Single molecule force spectroscopy allows for measurement of the unbinding forces between a tip-tethered ligand and a cognate receptor molecule which is immobilized on the sample surface. Conventionally, the atomic force microscope (AFM) tip is aminofunctionalized and the ligand is coupled via a linear heterobifunctional poly(ethylene glycol) (PEG) linker. This approach restricts the use of force microscopy to the investigation of single ligand-receptor pairs. For extension of the technique to the analysis of dimeric or oligomeric receptors, new crosslinkers carrying two or four terminal coupling groups for ligand-attachment were synthesized.The syntheses are based on tri- and pentavalent core units. Heterobivalent PEGs serve as elongations to create the optimal ligand-to-ligand distance for each ligand-receptor system. In case of the bivalent linker, lysine was chosen as branching element and the biotin-streptavidin couple served as test system. The probability density function (histogram) of the unbinding forces showed two peaks, reflecting mono- and bivalent binding of the tip-bound bis-biotin linker to one support-bound streptavidin molecule. The tetravalent linker was prepared from three copies of a symmetric trifunctional subunit formed from lysine which carries a β-alanine on its α-amino group. In a multistep reaction, a 2∗2 “fork” with four terminal amino groups was synthesized.

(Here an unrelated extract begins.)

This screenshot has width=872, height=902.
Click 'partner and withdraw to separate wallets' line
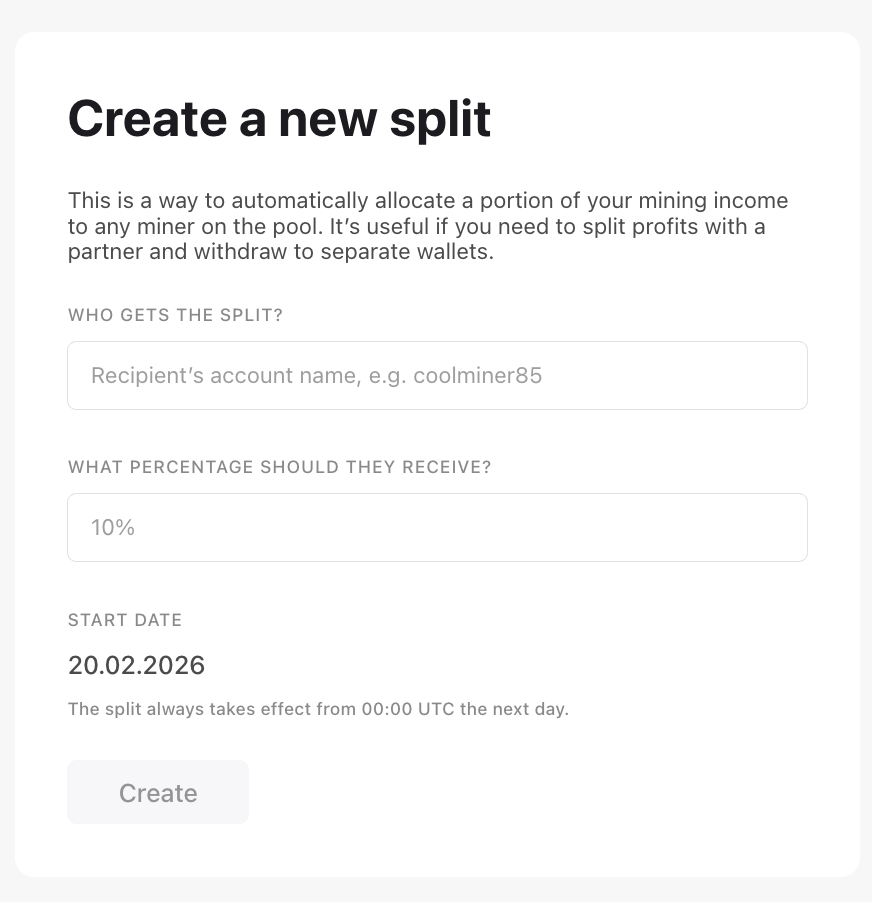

Fortunately it was possible to elongate each prong of the 2∗2 fork with a PEG chain of the same length, using HATU and HOAt for in-situ coupling of amine and carboxyl groups. Terminal azido-groups provide for coupling of alkyne-functionalized ligands directly on the tip. In conclusion, branched crosslinkers permit single molecule force spectroscopy on oligomeric receptors; their modular structure can easily be adapted for different ligand-receptor-system in terms of coupling functions and ligand-to-ligand distance.